It was his first time back since being ousted as speaker after being indicted in an alleged bribery scheme involving the nuclear bailout law he championed.

"I'm not going to cause any problems here. I mean, I'm just coming here to to participate and vote for the people of my district," Householder said.

Householder spoke to reporters in the back of the House chamber as he waited for session to get started, saying he’s innocent of the racketeering charges related to the nuclear bailout law, which he says saved those power plants and jobs, and he doesn’t want to see it repealed.

“Good legislation is good legislation, and it was the right thing to do for the people of Ohio. There were obviously people who were looking for business advantages and other things to close down those power plants, just like there always is," Householder said Tuesday.

He and other bailout backers have said the legislation saved the state's two nuclear power plants, along with 4,000 jobs. And they say it will save ratepayers $2.3 billion.

They also claim its opponents were financed by natural gas interests and the Chinese government, which was never proven. Opponents of the law included environmentalists and research groups.

But the source of the funding for Ohioans Against Corporate Bailouts, the group that tried to put the law before voters last fall, is unclear. So was the funding for Ohioans For Energy Security, the pro-bailout group that fought that attempt.

The federal lawsuit says the nonprofit group Generation Now illegally pumped millions of dollars into the effort to pass the law and to put it on the ballot.

Householder said it's good to be back at the Statehouse, saying he felt the decision to strip him of his speakership was wrong, but that "things got pretty wild there for a while.

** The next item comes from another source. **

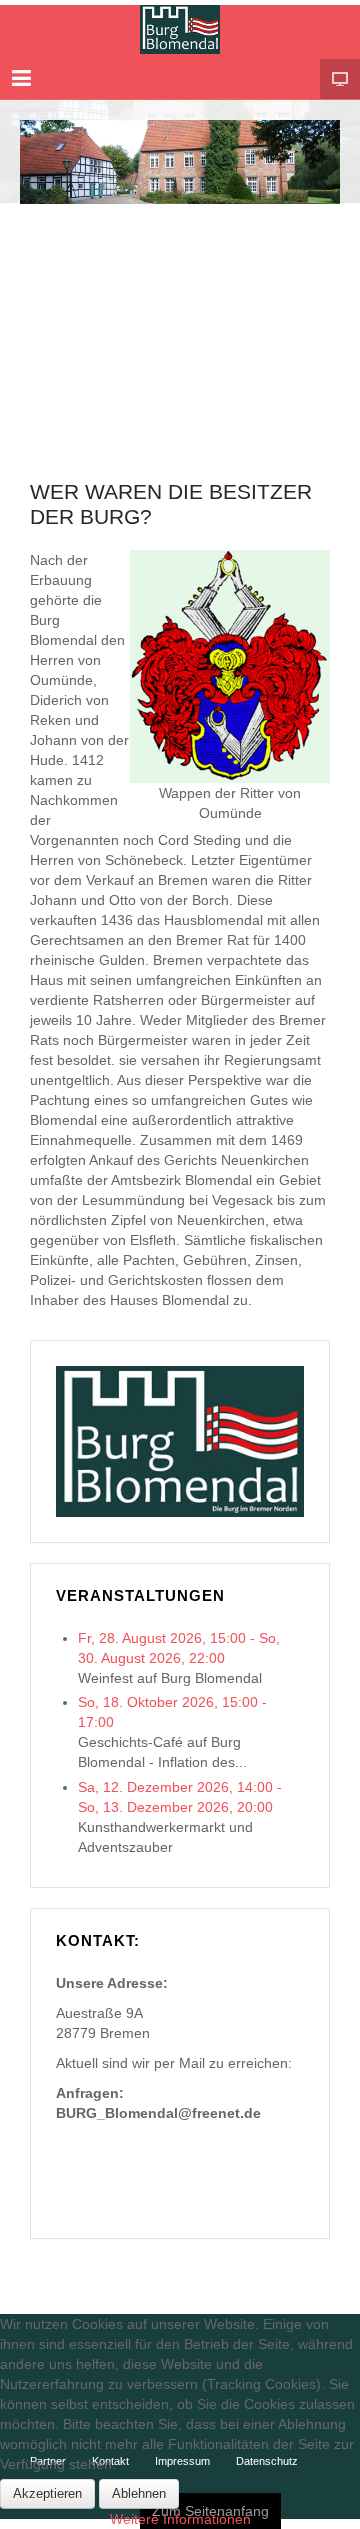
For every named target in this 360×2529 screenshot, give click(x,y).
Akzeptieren (47, 2493)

I understand that. And those things happen. I mean, that's part of politics. When you get into the arenas, sometimes those things occur."

And he compared his situation to investigations and other activities involving President Donald Trump.

“If you look at what's going on at the national level with the president and everyone else, it just seems that's the way things are today. So I wouldn't say it's embarrassing the final stretch of the imagination," Householder said. "I feel good about what I've done and what I've done to protect the people, the state of Ohio and the legislation that we move forward. And I feel proud about all those things.”

Householder, who was re-elected in 2018 by a two-to-one margin in his district, faces four write-in candidates this fall.